Die Natur hält täglich für jeden Jäger und Naturliebhaber neue Wunder bereit. Derjenige, der die Lebewesen unserer Umwelt nicht nur durchs Zielfernrohr sondern auch durch eine klarzeichnende jagdliche Optik betrachtet, darf sie bestaunen. Er wird viele Zusammenhänge erkennen, die anderen verschlossen bleiben. Überraschungen gibt es zuhauf.
Frühpirsch zu einer Beobachtungsplattform
Ich pirschte am 10.05.2025 in aller Frühe zu einer Beobachtungsplattform in meiner Heimatstadt Dorsten (NRW). Die Plattform steht am Rande einer Absenkungsfläche des Bergbaus, einem riesigen Teich der mit Wasser vollgelaufen ist. Das Feuchtgebiet besitzt einen Wasserstand von 20-50 cm. Es ist zu den Zug- und Brutzeiten unserer Vögel ein Treffpunkt für Ornithologen, Jäger und Naturfreunde.
Die Sensation
Beim Aufsteigen sah ich in etwa 120 m Entfernung einen weißen Reihervogel, der seinen Schnabel unter Wasser hielt und ihn in sichelförmigen Bewegungen durchs Wasser führte.
„Das ist ein Löffler!“, schoss es mir blitzartig durch den Kopf. Schnell hatte ich mein Stativ aufgebaut und die Kamera in Schussposition gebracht. Da fiel ein weiterer Löffler ein und kurz darauf ein dritter.
Ich musste zuerst einmal tief durchatmen.
„Löffler in Dorsten. Das kann doch nicht wahr sein. Das ist eine Sensation!“, schoss es mir durch den Kopf.
Ein weiterer Fotograf und ein mir bekannter Ornithologe richteten Kamera und Spektiv auf die Vögel und ließen sie nicht mehr aus den Augen.
Ich schoss an diesem Morgen ca. 240 vorzeigbare Aufnahmen. Da häusliche Aufgaben auf mich warteten, beendete ich meinen Besuch auf der Plattform und fuhr nach Hause.
Am nächsten und am übernächsten Tag war ich wieder vor Ort und hatte ähnliche Erlebnisse. Die beiden Vogelfreunde vom 1. Beobachtungstag berichteten mir, dass kurz nach meinem Aufbrechen zwei weitere Löffler eingeflogen seien. Sie zeigten mir Aufnahmen der fünf Vögel, die nunmehr gemeinsam das Wasser nach kleinen Lebewesen durchseihten.
Nach der dritten Beobachtung sah ich noch einmal einen der schrägen Vögel mit dem langen Gesicht. Er verschwand aber in einer Schilfbucht der Absenkungsfläche und blieb für mich unsichtbar. Das war meine vorerst letzte Beobachtung dieser seltenen Schreitvögel.




Was sagen die Bestimmungsbücher zu diesem Vogel?
Zu Hause durchstöberte ich die Fachliteratur nach Löfflern. Bis zum Jahre 1960 wird der Löffler in keinem mir vorliegenden Buch überhaupt erwähnt. Seine Sichtung in Deutschland war offensichtlich unbedeutend.

» Aufgabe 1: Schreiben Sie sämtliche Einträge Zeile für Zeile unverändert ab und lassen Sie dabei die Bilder weg.

[Einträge zum Zeigen auf Dokumenten und Bildschirmfotos]
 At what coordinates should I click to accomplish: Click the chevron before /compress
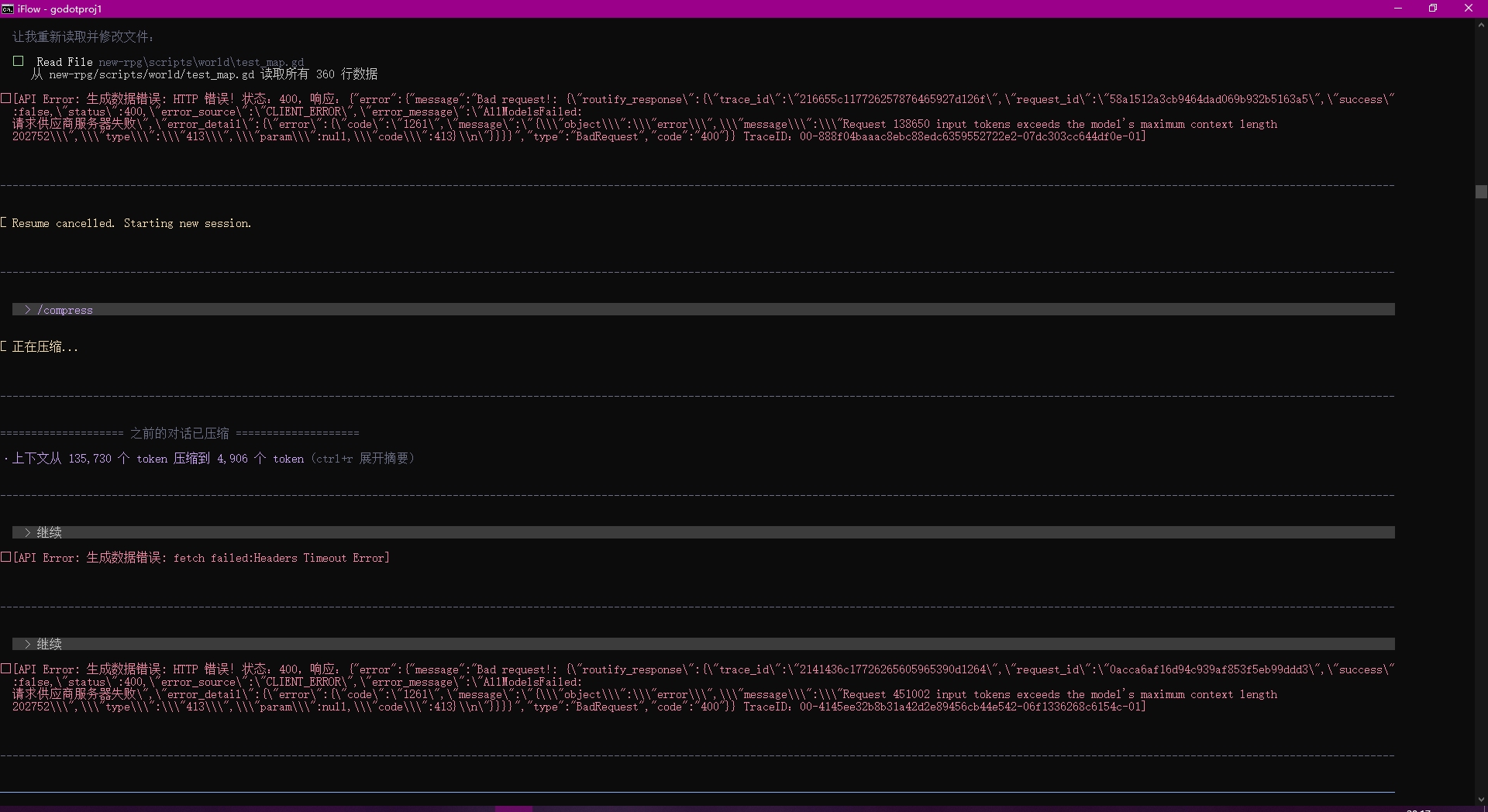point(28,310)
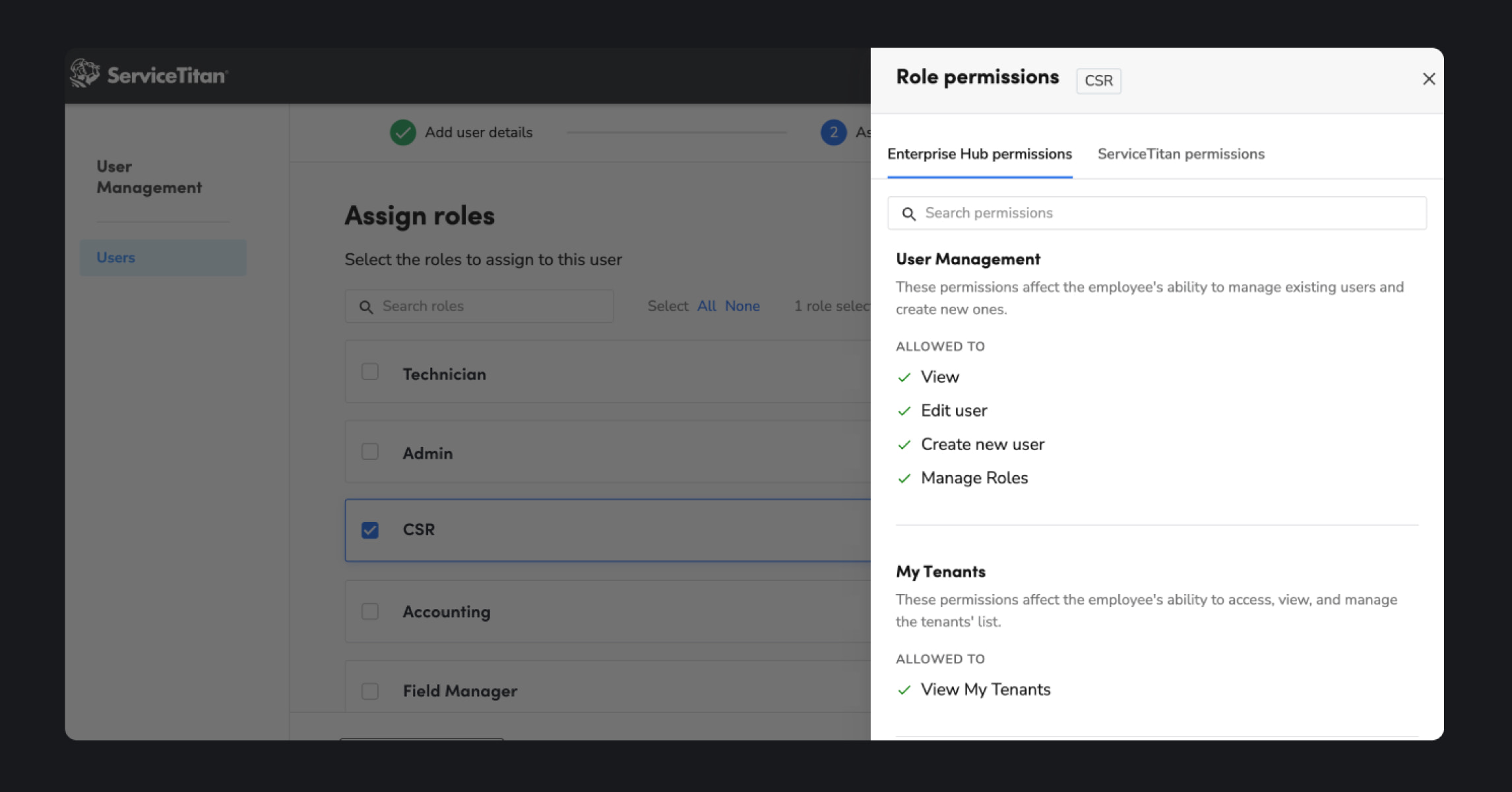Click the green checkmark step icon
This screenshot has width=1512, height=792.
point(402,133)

» Aufgabe 2: Setzen Sie den Text über die Löffler in Dorsten nach seinem letzten Satz fort.

» Lösung 1:
 At what coordinates should I click to accomplish: Click the chevron before /compress
point(28,310)
Click the green checkmark step icon
This screenshot has width=1512, height=792.
point(402,133)

» Lösung 2:
In einem Buch des Jahres 1960 wird der Löffelreiher als seltener Durchzug im Südosten und an der Nordsee aufgeführt. Als Brutgebiet wird Holland genannt.
Von Holland kommend brütet der Löffler, seit dem Jahre 1990, in mehreren Kolonien auf den deutschen Nordseeinseln. Diese Inseln sind frei von Prädatoren und eignen sich daher besonders für die ruhige Aufzucht der Jungvögel.
Von seinem Hauptbrutgebieten in Holland, flogen ab 2003 einige Löffler bis zum großen Naturschutzgebiet Bislicher Insel bei Xanten (NRW). Dort konnte ich einige Belegfotos der rastenden Vögel auf eine Entfernung von 400 m schießen.
Das erste Brutvorkommen in NRW
Zufällig entdeckte ein Ranger des Grundstückseigentümers, des Regionalverbandes Ruhr, im Jahre 2020 ein erstes Brutvorkommen. Seitdem ist der Löffler dort ständiger Brutvogel.
Zwei Sensationen in einem Brutgebiet: Die erste erfolgreiche Seeadlerbrut in NRW und der erste Fund einer Brutkolonie der Löffler.
Da müssen doch Grundstückseigentümer und Naturschützer alles richtig gemacht haben.
Hand aufs Herz. Wer kennt schon einen Löffler?
Die meisten von ihnen, verehrte Leser, haben noch nie etwas von diesem Vogel gehört. Er ist weder besonders bunt und groß noch gefährlich.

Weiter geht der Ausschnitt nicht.